People conducting business globally are more aware than anyone that the world is much smaller than it used to be.
Economic developments on the other side of the world can impact not just the massive multi-nationals, but small startups making a go of it in a global economy.
Still, when it comes to an announcement about something like a new regulation coming out of the European Union, there's a natural inclination to treat it like any other news about international economic developments – maybe worth thinking about at some point, but pretty far away from your day-to-day concerns.
But the EU's General Data Protection Regulation (GDPR) isn't a mere bureaucratic blip that'll blink in and out of the news cycle and be forgotten. It establishes a whole new slate of responsibilities for how businesses deal with data to protect the privacy of users. And it's incorrect to think that you need an office on European soil to have to follow GDPR’s rules – or to be subject to its penalties.
All companies that have customers or employees in Europe are subject to GDPR. And all EU citizens are protected under the law, regardless of location.
So no matter how minimal you might think of your EU footprint as being, every U.S. company should get well acquainted with the demands of GDPR and be thinking of how to reach full compliance by May 25, 2018, when the deadline for enforcement goes into effect.
Here are a few reasons why you should be planning ahead and taking GDPR seriously.
The EU has made sure that the fine is potentially debilitating enough to be taken seriously – violations can cost up to €20 million euro ($23 million) or 4 percent of your global revenue. So in this instance, getting your data operations up to snuff is the only reasonable approach.

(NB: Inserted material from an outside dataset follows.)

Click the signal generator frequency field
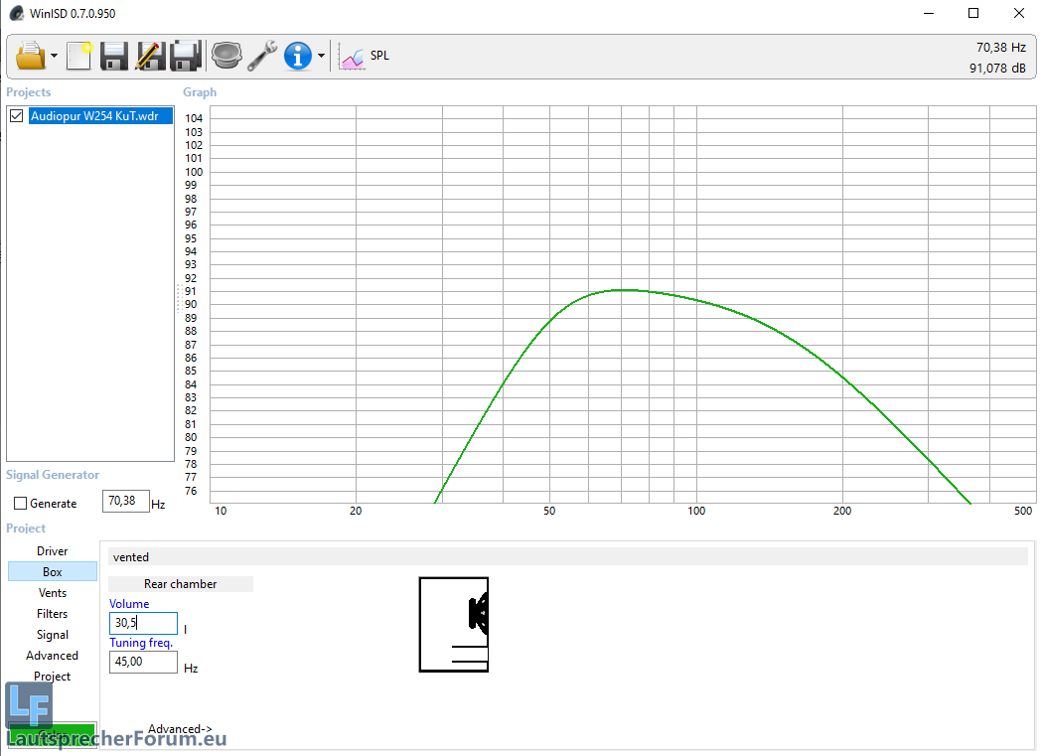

One of the big distinctions between how privacy is treated in the U.S. and how it is treated in EU countries is that in the EU, individuals have a right to request that personal data about them be expunged from the internet under some circumstances.
For U.S.-based companies, facilitating this right will be necessary when GDPR is implemented – and it can be a sticky wicket. Problems can arise, for instance, if an EU citizen makes a request to have personal information expunged and you have – in addition to a live copy of it on an internal database – a copy of it on a backup server. In such a case, you might find that your backup solution doesn't allow you to delete individual backed-up records one-by-one.
Thus you'll find yourself prevented from complying with the request because of your own technological limitations. But that, of course, won't make it any less necessary for you to comply. And you'll also be asked to verify that the data has been treated appropriately, which could add additional challenges depending on how your backup solution is built out.
In such a case, the kind of contortions you'd have to go through to get that piece of data removed (and prove that it's been done correctly) could be costly at best.
So it's critical that your infrastructure is set up to facilitate managing such requests from the outset – and if you don't know if you're set up to do that, now is the time to find out.
If you've already breathed a sigh of relief and decided that you're all clear because you don't have a European office, and don't collect a great deal of data EU citizens, you might want to dig deeper. Many less obvious things fall under the umbrella of "personal data" as the EU defines it.
Phone numbers and addresses that you may have purchased for marketing purposes, contracts with third parties and even information that you've come across in the midst of a transaction can fall under GDPR regulations.
And given that EU citizens are all protected no matter where they are, if you've got clients or customers, or even job applicants, who are physically located in the U.S. but have EU citizenship, you could find yourself unknowingly on the wrong end of a GDPR request, and be unable to comply if you have no mechanism for handling the data the right way.
The clock is ticking on GDPR compliance. Given the stiffness of the potential penalties, the broad applicability of the regulation no matter where an EU citizen resides and the relative difficulty of figuring out how you might be affected, there's no time to waste.
And it's also critical to keep in mind that if any of your business-critical operations are managed by third-party vendors that store customer or partner data on infrastructure external to your operation, they too need to be compliant with these regulations.